▶ [What you need to do]
Say how many lines in the entries contain "November", giving only the number.
- Opening Delimiter -
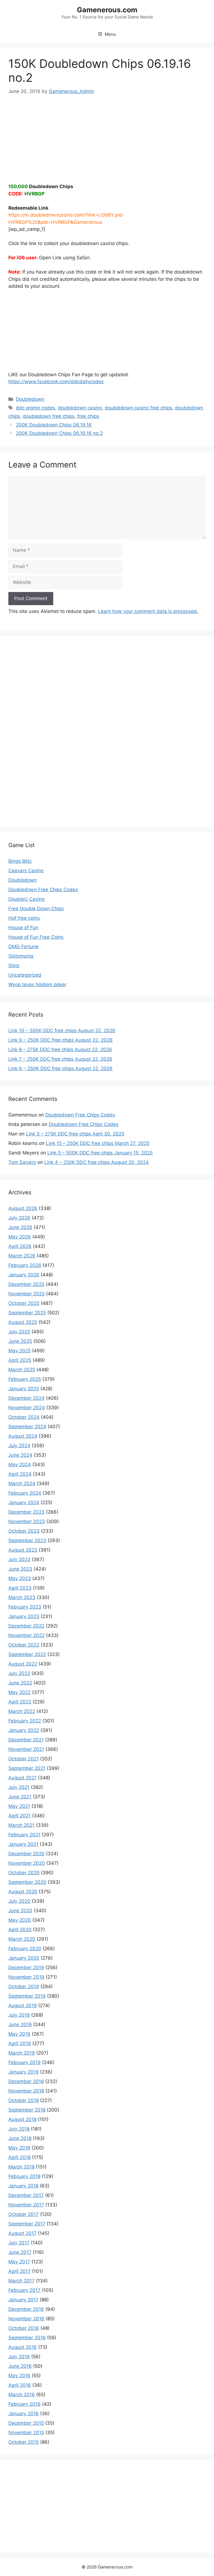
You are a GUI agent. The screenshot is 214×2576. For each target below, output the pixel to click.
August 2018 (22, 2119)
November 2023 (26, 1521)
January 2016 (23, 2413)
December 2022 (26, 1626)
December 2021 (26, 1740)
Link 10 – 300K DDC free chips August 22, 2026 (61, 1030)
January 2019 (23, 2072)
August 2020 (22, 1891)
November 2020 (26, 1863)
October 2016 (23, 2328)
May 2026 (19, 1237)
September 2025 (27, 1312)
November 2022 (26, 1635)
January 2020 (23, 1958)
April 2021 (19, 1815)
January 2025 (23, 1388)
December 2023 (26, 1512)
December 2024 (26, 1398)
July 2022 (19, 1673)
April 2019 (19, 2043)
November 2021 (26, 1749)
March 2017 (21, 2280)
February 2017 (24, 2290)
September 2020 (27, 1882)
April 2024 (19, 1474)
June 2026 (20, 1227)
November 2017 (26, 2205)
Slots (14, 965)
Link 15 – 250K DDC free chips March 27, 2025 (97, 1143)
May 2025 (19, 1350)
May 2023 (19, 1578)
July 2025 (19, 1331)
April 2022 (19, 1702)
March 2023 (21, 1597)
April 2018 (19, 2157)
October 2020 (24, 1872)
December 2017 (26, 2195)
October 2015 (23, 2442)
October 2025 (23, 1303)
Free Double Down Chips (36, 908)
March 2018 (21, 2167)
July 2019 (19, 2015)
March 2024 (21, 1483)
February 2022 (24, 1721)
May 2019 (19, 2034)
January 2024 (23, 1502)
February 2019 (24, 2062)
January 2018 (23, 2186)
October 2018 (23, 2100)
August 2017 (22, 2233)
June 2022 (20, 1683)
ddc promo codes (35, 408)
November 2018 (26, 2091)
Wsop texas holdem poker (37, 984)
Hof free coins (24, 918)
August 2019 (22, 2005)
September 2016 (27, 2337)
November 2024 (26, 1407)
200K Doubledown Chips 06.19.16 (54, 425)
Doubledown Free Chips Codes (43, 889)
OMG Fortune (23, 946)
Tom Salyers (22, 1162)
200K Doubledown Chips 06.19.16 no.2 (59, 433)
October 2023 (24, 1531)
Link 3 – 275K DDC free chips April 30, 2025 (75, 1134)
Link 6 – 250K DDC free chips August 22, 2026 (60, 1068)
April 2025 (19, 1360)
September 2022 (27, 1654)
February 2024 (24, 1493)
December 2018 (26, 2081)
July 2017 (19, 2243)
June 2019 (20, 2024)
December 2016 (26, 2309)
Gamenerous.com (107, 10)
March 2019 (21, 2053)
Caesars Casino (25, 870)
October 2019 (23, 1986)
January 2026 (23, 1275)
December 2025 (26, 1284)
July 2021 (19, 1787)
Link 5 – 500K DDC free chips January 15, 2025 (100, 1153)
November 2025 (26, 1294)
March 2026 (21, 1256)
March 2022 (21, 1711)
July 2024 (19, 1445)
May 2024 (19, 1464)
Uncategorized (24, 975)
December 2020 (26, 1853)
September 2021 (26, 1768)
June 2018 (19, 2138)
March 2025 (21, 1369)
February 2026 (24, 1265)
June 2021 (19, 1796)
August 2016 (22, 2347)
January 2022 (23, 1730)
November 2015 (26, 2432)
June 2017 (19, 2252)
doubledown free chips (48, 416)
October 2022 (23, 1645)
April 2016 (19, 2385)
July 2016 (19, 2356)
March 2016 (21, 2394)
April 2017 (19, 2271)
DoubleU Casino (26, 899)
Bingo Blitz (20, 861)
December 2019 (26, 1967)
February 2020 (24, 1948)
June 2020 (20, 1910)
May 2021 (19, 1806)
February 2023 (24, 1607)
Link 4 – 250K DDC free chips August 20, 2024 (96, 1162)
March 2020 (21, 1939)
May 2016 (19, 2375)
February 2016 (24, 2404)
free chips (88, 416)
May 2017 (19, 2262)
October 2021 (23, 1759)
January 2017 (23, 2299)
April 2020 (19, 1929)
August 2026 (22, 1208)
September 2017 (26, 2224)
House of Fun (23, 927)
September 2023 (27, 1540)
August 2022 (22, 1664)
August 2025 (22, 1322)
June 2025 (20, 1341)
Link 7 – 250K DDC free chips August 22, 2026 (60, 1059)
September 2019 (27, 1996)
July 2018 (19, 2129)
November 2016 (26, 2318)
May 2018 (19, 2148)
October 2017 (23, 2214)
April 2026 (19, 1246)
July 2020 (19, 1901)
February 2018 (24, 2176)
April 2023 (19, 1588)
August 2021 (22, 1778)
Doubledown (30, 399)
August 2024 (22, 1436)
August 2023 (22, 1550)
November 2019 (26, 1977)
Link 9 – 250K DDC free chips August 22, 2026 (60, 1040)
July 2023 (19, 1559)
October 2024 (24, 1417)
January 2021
- Closing Delimiter -
▶ [Result of the exercise]
11